Hago balance del día de hoy o de los últimos días. Me paro a pensar si me he puesto verdaderamente a tu servicio, si he sido capaz de dar la mejor versión de mí, o si la pereza o los caminos fáciles me han nublado y me han alejado de ti.
Jesús, te pedimos que en este día, te hagas presente en nuestras vidas, que hagas arder nuestros corazones y nos ayudes a dar luz al resto del mundo, como fuegos encendidos desde tu fuego.
¿Cuántas veces somos como ese hombre rico del Evnagelio en nuestra vida? ¿Cuántas veces lo rápido que pasa la vida no nos permite pararnos a contemplar nuestro alrededor? ¿Cuántas veces no cumplimos, Señor, tus mandamientos? ¿Cuántas veces no amamos?

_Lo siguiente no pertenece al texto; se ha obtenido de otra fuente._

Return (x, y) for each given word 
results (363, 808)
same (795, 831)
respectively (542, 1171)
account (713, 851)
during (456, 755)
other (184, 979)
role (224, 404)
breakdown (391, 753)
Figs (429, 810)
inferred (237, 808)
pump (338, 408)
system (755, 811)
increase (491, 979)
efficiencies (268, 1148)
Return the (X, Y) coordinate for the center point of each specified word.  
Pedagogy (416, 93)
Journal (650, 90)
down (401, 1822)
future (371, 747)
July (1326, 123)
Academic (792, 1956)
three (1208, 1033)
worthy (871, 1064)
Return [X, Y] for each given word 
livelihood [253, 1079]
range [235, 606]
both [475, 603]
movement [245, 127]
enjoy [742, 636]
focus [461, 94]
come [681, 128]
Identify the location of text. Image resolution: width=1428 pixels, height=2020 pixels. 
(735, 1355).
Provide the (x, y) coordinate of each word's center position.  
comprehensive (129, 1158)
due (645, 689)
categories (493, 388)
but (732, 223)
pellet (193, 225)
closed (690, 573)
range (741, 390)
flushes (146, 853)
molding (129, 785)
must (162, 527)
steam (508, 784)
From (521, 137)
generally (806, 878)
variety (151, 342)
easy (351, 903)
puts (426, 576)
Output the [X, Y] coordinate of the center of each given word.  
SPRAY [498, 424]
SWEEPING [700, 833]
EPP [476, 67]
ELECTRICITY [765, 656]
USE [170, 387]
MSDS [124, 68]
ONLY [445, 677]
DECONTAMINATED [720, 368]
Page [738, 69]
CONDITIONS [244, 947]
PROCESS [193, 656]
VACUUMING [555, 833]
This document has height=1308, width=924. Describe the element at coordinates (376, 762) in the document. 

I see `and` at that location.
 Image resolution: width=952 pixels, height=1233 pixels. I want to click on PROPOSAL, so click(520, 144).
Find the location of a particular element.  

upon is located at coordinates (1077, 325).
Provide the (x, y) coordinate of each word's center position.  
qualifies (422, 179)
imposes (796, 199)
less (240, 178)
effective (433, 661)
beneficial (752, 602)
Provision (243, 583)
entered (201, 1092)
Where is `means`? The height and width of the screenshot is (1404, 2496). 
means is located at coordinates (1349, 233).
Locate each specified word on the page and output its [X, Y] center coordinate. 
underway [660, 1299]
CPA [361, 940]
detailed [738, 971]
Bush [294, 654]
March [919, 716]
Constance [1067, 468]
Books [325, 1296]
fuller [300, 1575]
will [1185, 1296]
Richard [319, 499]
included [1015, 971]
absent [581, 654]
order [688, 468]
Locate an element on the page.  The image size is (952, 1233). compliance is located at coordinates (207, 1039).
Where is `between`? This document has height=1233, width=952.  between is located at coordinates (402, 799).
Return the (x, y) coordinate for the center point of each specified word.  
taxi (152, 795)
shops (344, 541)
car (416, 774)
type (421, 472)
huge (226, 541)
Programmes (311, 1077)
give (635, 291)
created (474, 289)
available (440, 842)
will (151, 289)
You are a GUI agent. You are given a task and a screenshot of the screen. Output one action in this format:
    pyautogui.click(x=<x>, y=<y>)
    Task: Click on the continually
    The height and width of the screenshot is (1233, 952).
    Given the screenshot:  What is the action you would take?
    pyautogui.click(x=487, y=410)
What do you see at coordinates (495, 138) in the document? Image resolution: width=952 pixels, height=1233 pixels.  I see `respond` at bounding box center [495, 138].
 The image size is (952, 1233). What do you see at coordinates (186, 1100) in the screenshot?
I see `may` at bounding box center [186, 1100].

En numerosas ocasiones, tenemos a nuestro lado a muchos Lázaros, y no solo en lo referido al dinero. Hay muchas personas necesitadas de nuestra atención, de un simple hola, de un gesto de cariño, de amor; pero es más sencillo continuar con el ajetreo del día y echar la mirada a otro lado. Enséñanos Señor a ver, a mirar, a quienes tenemos a nuestro alrededor. Que nuestra vida de oración ilumine nuestra mirada y la haga más consciente y misericordiosa como la tuya.
Cada día es un regalo que pones a nuestro servicio y es por ello que tenemos que aprender a vivir cada momento lleno de ti, para que así nuestras acciones en la tierra nos lleven hasta tu presencia en el cielo.
Señor, que en cada pequeño gesto se nos reconozca como hijos tuyos, que sepamos gritar ante las injusticias, que amemos al prójimo y vayamos a su lado, que dejemos a un lado las diferencias y nos impliquemos en la siembra desde la tierra del Reino de los cielos.